- Objective: Please return the data below line for line without any changes, and leave the pictures out.
* BEGIN Provided records *
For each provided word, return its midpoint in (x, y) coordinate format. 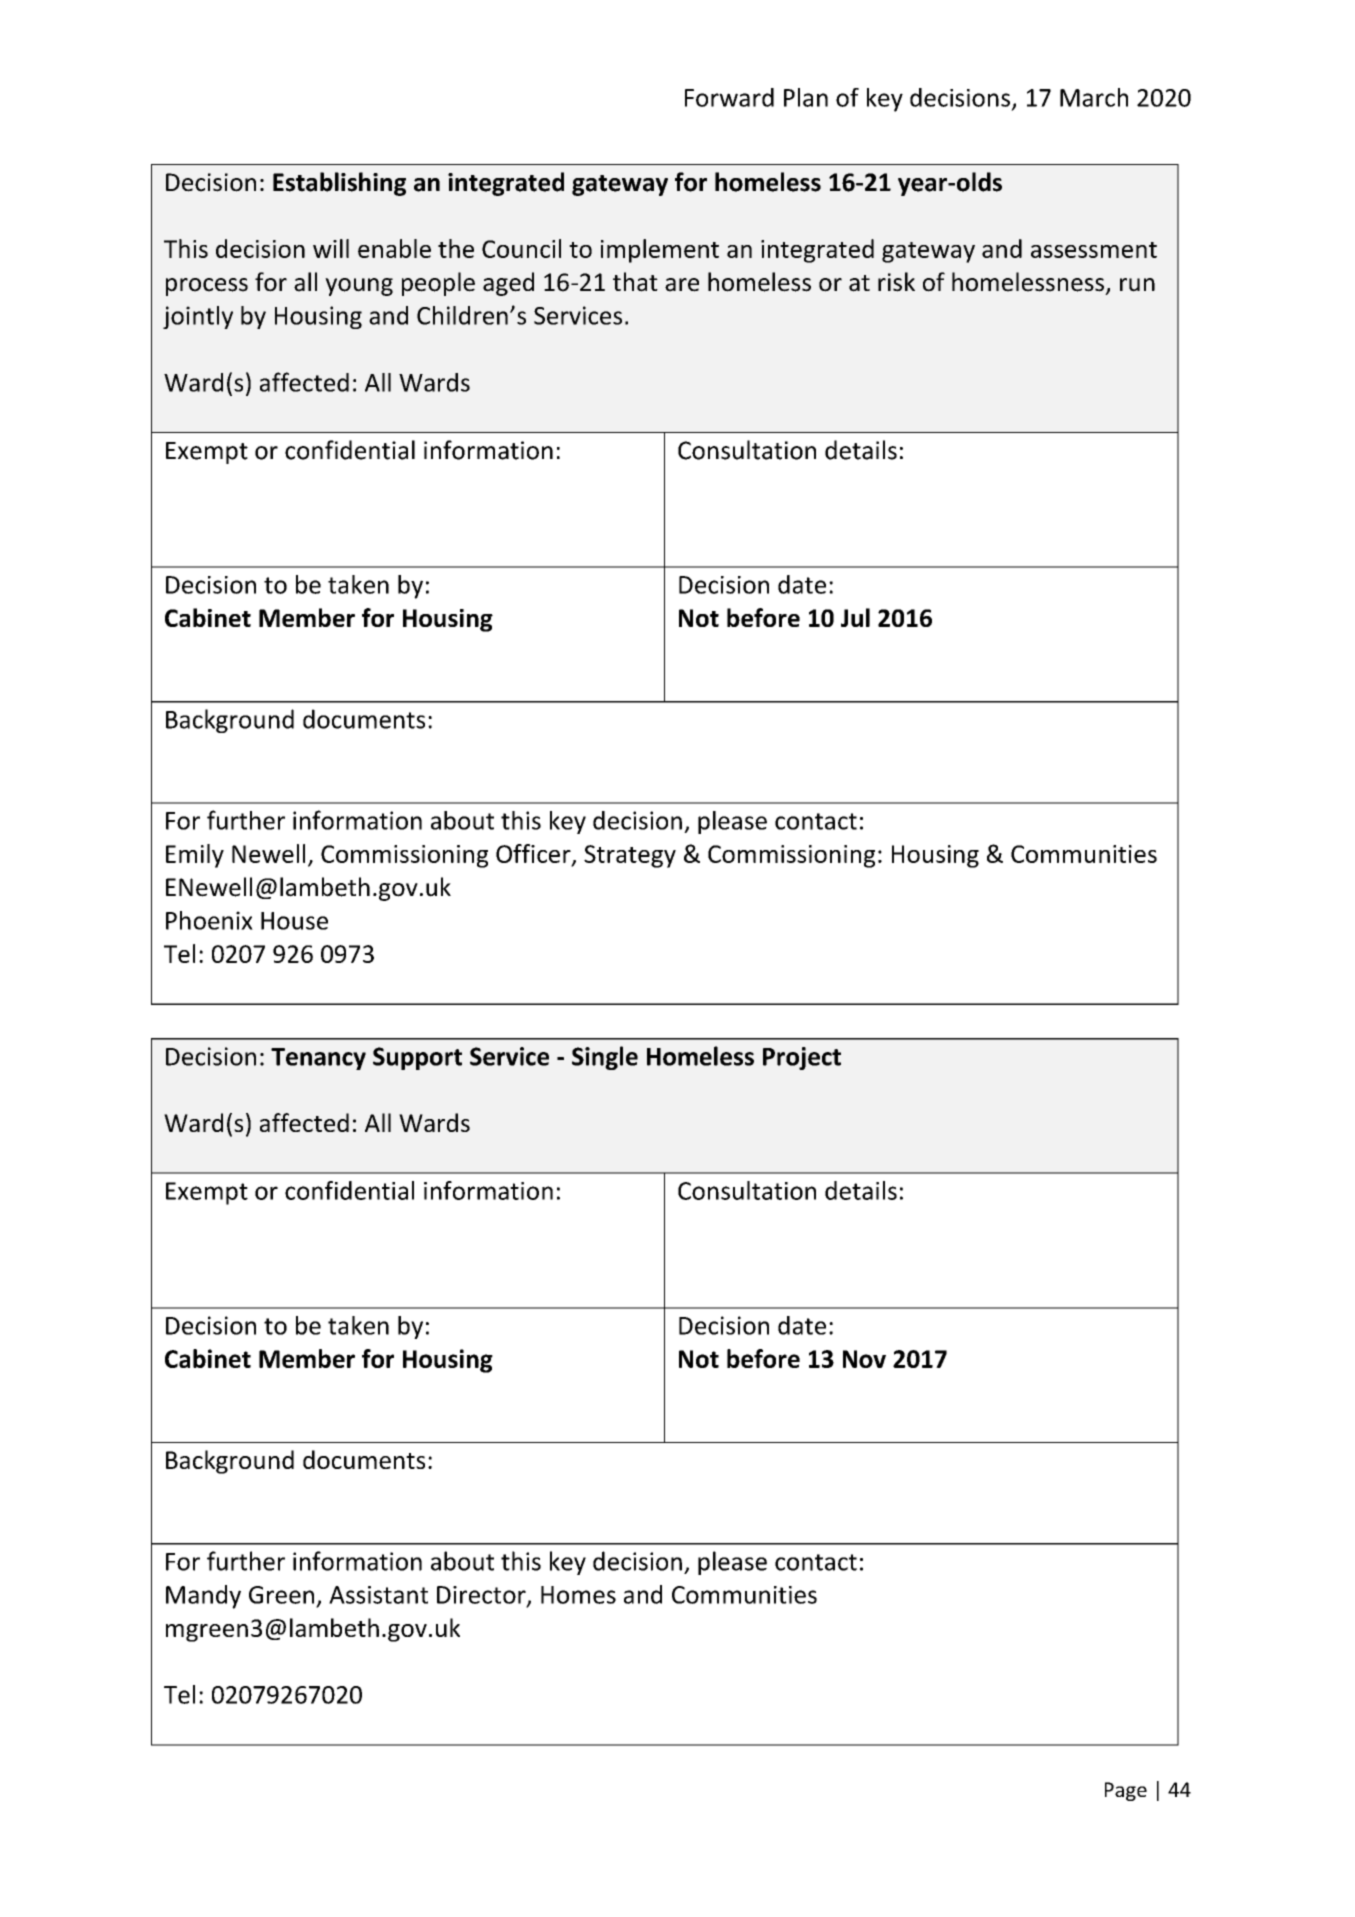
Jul (855, 617)
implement (660, 251)
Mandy (203, 1597)
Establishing (339, 184)
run (1137, 285)
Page (1126, 1791)
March (1094, 97)
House (294, 921)
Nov (864, 1359)
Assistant (378, 1595)
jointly (198, 317)
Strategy (630, 856)
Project (802, 1058)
* END Provided records *
- Task answer:
For each provided word, return its midpoint in (x, y) coordinate format. 
Jul (855, 617)
implement (660, 251)
Mandy (203, 1597)
Establishing (339, 184)
run (1137, 285)
Page (1126, 1791)
March (1094, 97)
House (294, 921)
Nov (864, 1359)
Assistant (378, 1595)
jointly (198, 317)
Strategy (630, 856)
Project (802, 1058)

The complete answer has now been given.